Crise d’Haïti : entre manque d’intention et faible attention

Haïti est aujourd’hui encore en proie à une crise d’ampleur qui engouffre ce pays de jour en jour, dans un chaos généralisé et cela sous le regard passif et largement indifférent des acteurs et actrices de la communauté internationale. Prototype d’une crise oubliée, la situation en Haïti mérite que l’on s’y intéresse beaucoup plus. Cette réflexion se propose de remettre au goût du jour dans le cadre de cette revue, une situation fortement décriée par la société civile.

Crédit : Pixabay.com

Une crise multidimensionnelle aux conséquences dévastatrices

La fragilité actuelle d’Haïti est enracinée dans son histoire. Après avoir proclamé son indépendance en 1804, le pays se voit contraint de verser une dette colossale à la France, ce qui freine considérablement son développement économique naissant. Le vingtième siècle est marqué par les interventions américaines et les longues années de dictature sous les Duvalier, qui laissent des cicatrices politiques durables. Plus récemment, le tremblement de terre de 2010 vient aggraver cette fragilité : il provoque des pertes humaines massives et des destructions matérielles majeures, réduisant à néant plusieurs décennies d’efforts de développement.

Depuis l’assassinat du président Jovenel Moïse en 2021, le pays est rentré dans une nouvelle spirale d’instabilité chronique et multidimensionnelle, avec des institutions devenues inexistantes ou du moins largement dysfonctionnelles et des bandes armées qui contrôlent une grande partie du territoire, y compris des zones de la capitale Port-au-Prince.

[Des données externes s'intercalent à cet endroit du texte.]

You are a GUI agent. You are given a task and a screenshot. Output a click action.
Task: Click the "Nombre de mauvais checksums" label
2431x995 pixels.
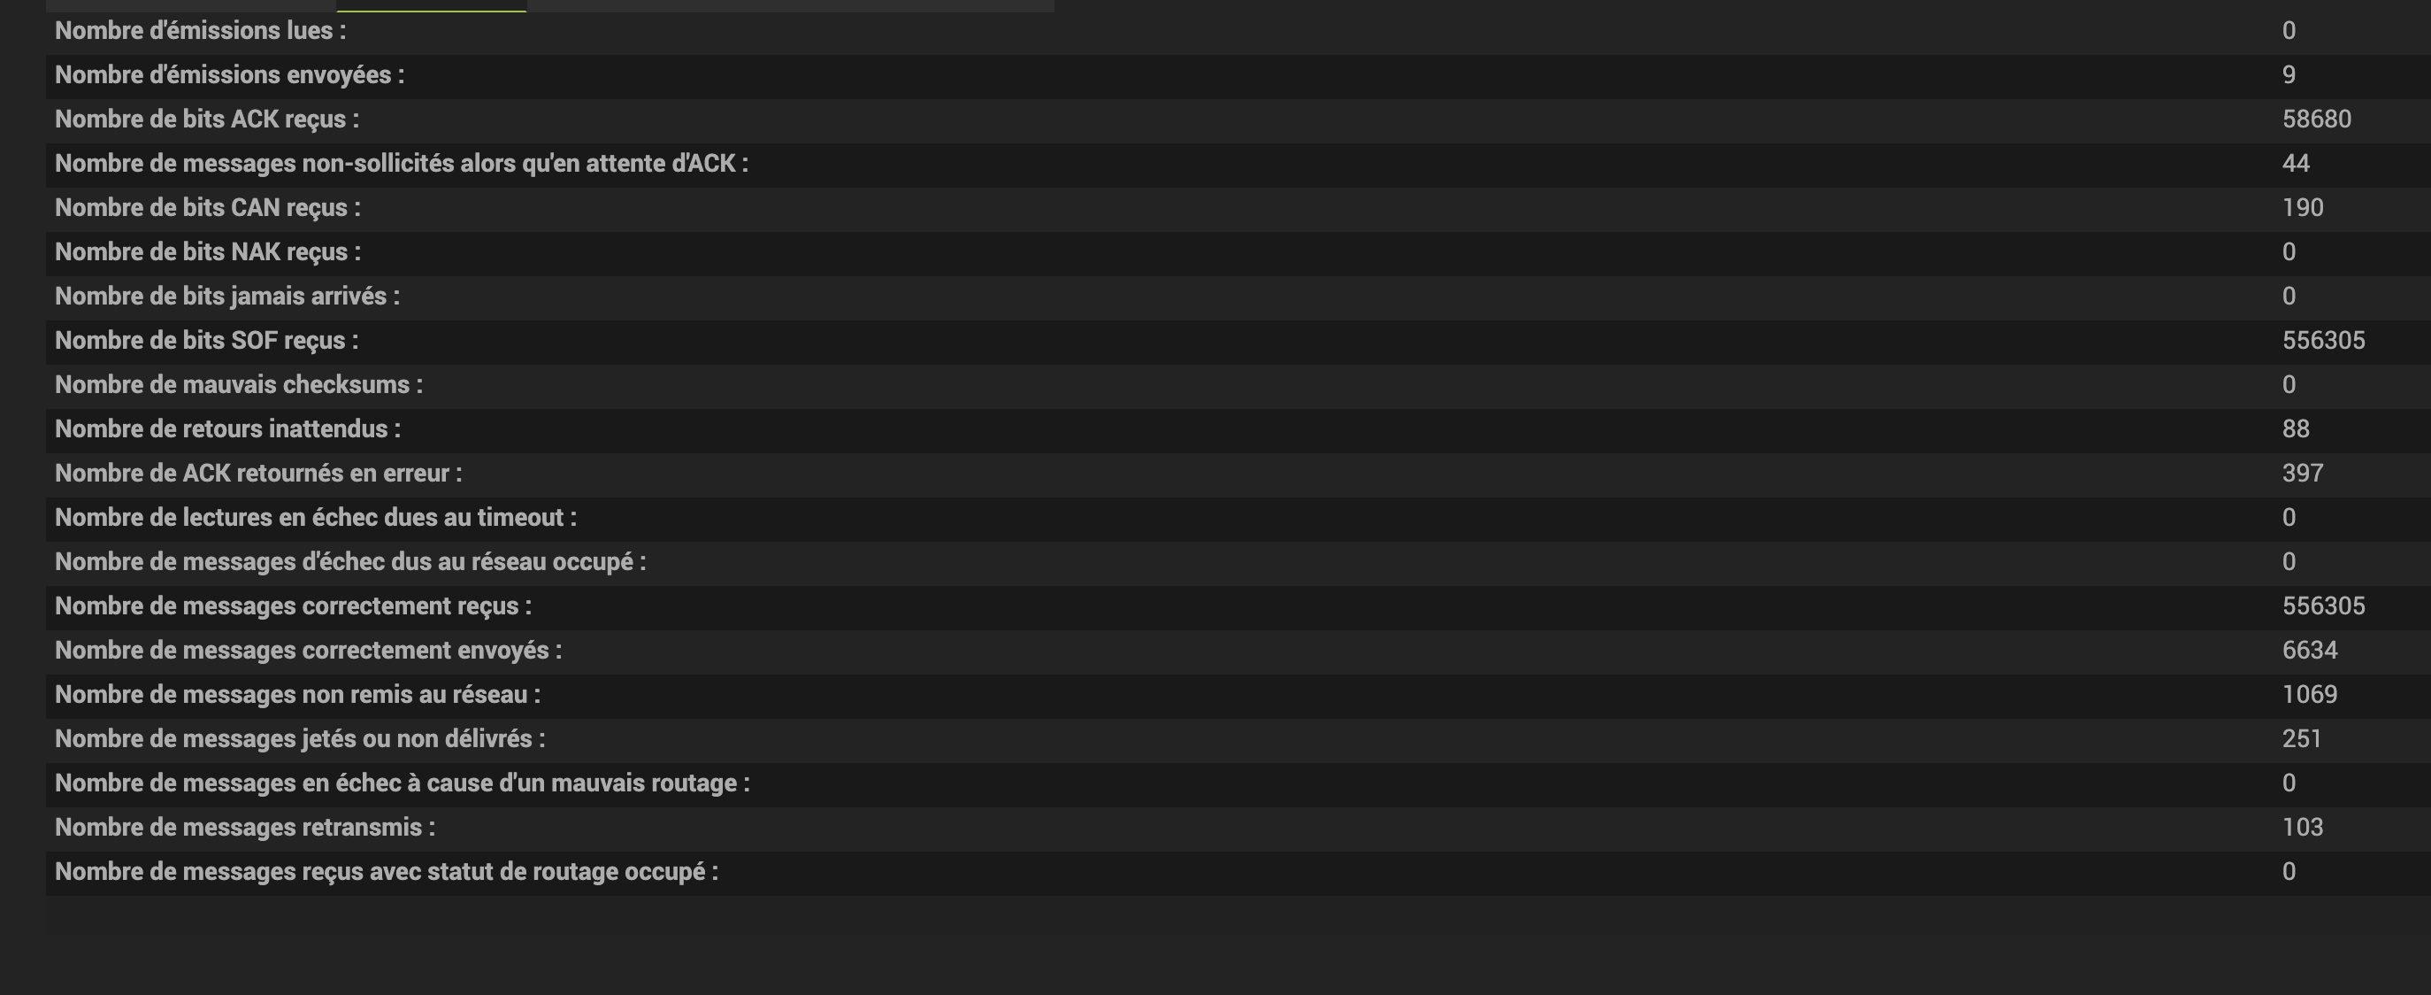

Selon les Nations Unies, plus de 3000 personnes ont été tuées au premier semestre 2025 et depuis 2022, l’on comptabilise plus de 16 000 personnes tuées[1]. Entre massacres de gangs, violences sexuelles, exécutions sommaires et plus de 150 gangs armés opérant dans et autour du pays, la situation d’Haïti est tout à fait comparable à un conflit interne de haute intensité.

La crise multidimensionnelle, politique, humanitaire et sécuritaire qui secoue ce pays depuis des années est devenue catastrophique, peut-on lire dans le rapport mondial 2025 de Human Rights Watch[2]. Non seulement les crimes et enlèvements perpétrés par des groupes criminels sont en nette augmentation, mais également, les violences sexuelles se sont encore plus largement généralisées tandis que les survivantes ne disposent que d’un accès extrêmement limité aux services de santé, par suite du démantèlement de l’écosystème de santé de la région métropolitaine de Port-au-Prince, en plus de l’absence quasi-totale de recours judiciaire.

Une crise innommée ou mal nommée

La situation que traverse Haïti est souvent qualifiée de crise oubliée, tantôt de crise négligée et s’apparente fort bien à un conflit interne non déclaré. Dans ses évaluations des crises oubliées, la Direction Générale Protection Civile et Opérations d’Aide Humanitaire Européenne (DG ECHO) retient la situation en Haïti comme une crise complexe, sans pour autant la qualifier de conflit interne. Des médias haïtiens et des analystes s’accordent d’ailleurs à dire que l’un des facteurs de négligence de la crise en Haïti réside dans le fait qu’elle ne soit pas clairement nommée[3], et nous pensons notamment à la qualification de « conflit armé non international » puisqu’elle réunit quasiment toutes les conditions pour être considérée comme telle. Une telle reconnaissance aurait potentiellement eu pour effet d’entraîner une plus large mobilisation internationale autour de cette crise, de la même manière que cela ouvrirait droit à des poursuites pénales au niveau international contre les auteurs et autrices des crimes graves qui y sont commis. En tout cas, il règne en Haïti un climat d’impunité qui neutralise tous les espoirs des populations et dresse un tableau de barbarie sans issue. Entre frustration et sentiment d’abandon, les victimes n’ont pour seul recours que les organisations humanitaires qui y interviennent.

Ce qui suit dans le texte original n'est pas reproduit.